▶ **Records for the exercise**
— Begin —
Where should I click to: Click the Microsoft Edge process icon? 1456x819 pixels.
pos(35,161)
— End —
— Begin —
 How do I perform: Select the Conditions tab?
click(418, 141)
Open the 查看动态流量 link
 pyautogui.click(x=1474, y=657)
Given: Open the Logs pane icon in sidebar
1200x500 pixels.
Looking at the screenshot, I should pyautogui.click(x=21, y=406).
— End —
▶ **What to produce**
Print again, character for character, the rows from the line containing "How do I perform: Select the Conditions tab?" through the line containing "Looking at the", both of those lines included.

▶ **Exercise solution**
 How do I perform: Select the Conditions tab?
click(418, 141)
Open the 查看动态流量 link
 pyautogui.click(x=1474, y=657)
Given: Open the Logs pane icon in sidebar
1200x500 pixels.
Looking at the screenshot, I should pyautogui.click(x=21, y=406).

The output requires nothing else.